Он, очевидно, тут же опомнился и поспешил поправиться:
— Я не разделял и не разделяю программы национал-социалистской партии и потому не хотел быть ее членом. Не подумайте, что я ищу себе какое-то оправдание. Нет. Я несу ответственность за те неоправданные военной необходимостью бомбардировки мирных сел и городов, какие производят наши самолеты, в том числе оснащаемые и моей службой. Но и не фашист. Это честно.
Мы с помощью переводчика стали убеждать Вернера в том, что у него сейчас только два выбора: признание — и тогда жизнь его будет гарантирована, или отказ от дачи показаний по главным вопросам — и тогда, естественно, смерть. И Курт понял. Сила жизни восторжествовала над фанатизмом гитлеровца. Он стал давать показания.

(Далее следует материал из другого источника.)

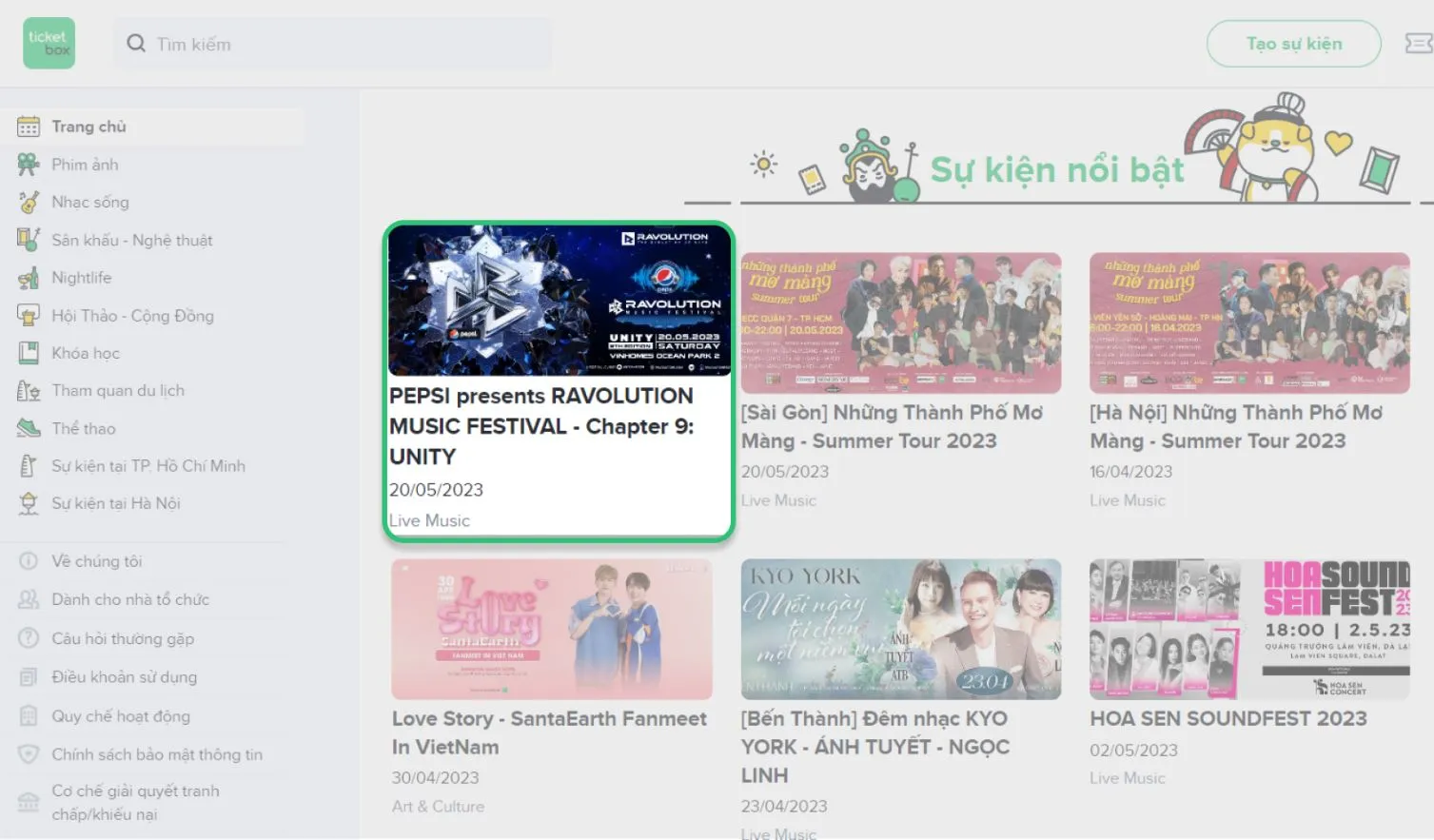The height and width of the screenshot is (840, 1434).
Task: Click the sneaker icon for Thể thao
Action: click(29, 428)
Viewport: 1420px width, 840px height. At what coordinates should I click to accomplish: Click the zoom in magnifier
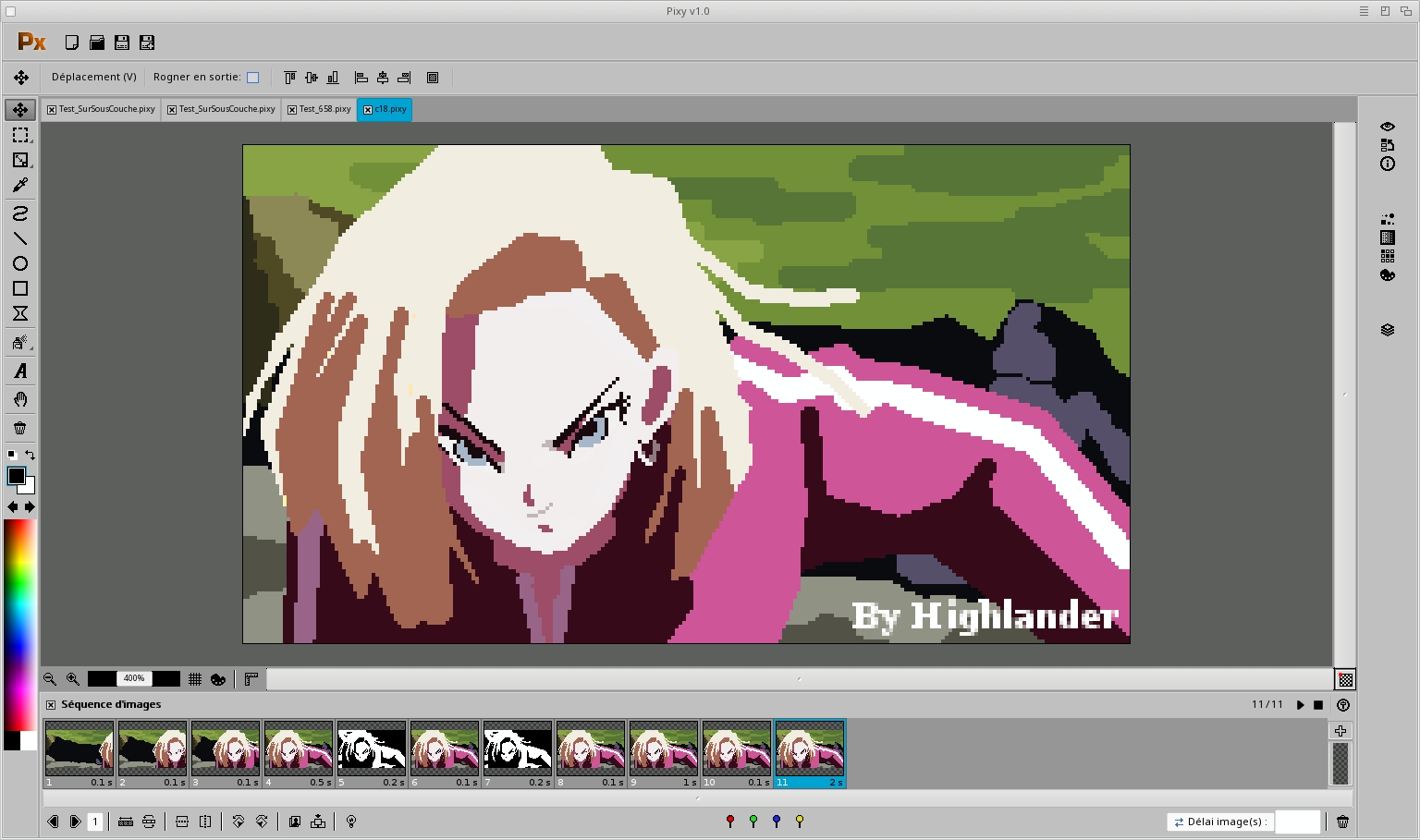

— Вы, очевидно, наблюдали, как ежедневно по главной железнодорожной линии в сторону фронта идут один за другим наши воинские эшелоны с сеном, но вы вряд ли догадывались, что находится под этим сеном.
— Ошибаетесь, — перебил я его. — Так думаете только вы, забывая то обстоятельство, что на всех ваших коммуникациях от польской границы до линии фронта ничто не ускользает от зорких глаз наших разведчиков, от нашего народа. Под сеном ваше командование перебрасывает к фронту орудия и танки.
Курт опешил. Он попросил переводчика еще раз перевести ему мои слова, словно не доверял своим ушам, потом недоумевающе посмотрел на каждого из нас, улыбнулся.
— Знало бы наше командование об этой вашей осведомленности, оно бы не тешила себя иллюзиями насчет скрытности военной подготовки к генеральному наступлению, которое оно готовит на центральном участке фронта. Во всяком случае, я могу открыть вам в общих чертах план фюрера по части этого наступления. Детали — вы, конечно, понимаете — известны только высшему командованию.